_Information shown_:

-------

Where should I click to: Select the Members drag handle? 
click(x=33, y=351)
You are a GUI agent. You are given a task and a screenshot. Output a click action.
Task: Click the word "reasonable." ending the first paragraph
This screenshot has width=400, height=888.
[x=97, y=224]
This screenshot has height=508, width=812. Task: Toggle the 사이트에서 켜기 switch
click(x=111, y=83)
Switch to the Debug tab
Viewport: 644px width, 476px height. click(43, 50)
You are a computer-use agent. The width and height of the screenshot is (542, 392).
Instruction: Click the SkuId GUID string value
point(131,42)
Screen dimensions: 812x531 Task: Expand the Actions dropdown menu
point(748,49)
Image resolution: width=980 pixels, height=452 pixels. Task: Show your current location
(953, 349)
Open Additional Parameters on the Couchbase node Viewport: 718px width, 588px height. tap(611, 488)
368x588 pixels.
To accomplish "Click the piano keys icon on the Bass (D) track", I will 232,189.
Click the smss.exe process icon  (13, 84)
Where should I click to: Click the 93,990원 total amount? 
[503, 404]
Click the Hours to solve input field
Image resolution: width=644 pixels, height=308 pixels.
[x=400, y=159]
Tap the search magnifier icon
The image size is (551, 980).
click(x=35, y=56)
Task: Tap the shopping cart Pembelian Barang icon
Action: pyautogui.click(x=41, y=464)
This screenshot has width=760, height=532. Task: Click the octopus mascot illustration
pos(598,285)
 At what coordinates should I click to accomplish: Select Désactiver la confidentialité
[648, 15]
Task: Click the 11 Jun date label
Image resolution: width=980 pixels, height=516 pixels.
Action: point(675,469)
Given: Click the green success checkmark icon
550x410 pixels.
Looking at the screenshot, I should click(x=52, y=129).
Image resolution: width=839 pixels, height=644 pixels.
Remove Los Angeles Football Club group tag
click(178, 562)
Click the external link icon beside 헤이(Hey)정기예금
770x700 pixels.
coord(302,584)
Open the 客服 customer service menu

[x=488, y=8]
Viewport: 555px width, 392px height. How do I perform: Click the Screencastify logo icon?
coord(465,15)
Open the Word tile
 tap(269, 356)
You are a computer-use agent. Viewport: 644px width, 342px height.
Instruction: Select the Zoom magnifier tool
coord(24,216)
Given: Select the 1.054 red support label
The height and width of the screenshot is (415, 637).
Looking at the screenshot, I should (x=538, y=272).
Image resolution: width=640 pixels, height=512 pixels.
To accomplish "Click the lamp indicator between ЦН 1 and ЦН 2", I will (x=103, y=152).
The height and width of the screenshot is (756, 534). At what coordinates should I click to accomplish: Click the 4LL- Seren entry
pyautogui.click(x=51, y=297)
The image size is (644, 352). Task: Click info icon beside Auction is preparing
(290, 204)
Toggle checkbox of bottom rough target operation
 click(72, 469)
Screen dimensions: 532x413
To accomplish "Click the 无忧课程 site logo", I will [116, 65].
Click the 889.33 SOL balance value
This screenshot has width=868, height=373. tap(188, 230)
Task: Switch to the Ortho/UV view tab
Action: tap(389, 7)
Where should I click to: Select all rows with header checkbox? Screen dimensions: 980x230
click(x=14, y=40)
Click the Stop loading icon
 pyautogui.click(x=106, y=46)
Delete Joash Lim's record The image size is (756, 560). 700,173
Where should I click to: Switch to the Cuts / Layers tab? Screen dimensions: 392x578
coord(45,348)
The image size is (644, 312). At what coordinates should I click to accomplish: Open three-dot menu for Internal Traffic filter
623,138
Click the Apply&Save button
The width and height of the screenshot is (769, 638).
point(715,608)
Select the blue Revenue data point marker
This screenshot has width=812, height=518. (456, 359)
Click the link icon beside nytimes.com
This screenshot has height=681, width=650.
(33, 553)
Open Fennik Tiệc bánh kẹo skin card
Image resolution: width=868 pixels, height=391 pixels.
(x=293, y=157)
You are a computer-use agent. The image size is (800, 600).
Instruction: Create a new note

-------

_Task to carry out_:
The only reply wanted is the number of lines in the records above containing the word "label".

_Final answer_:
2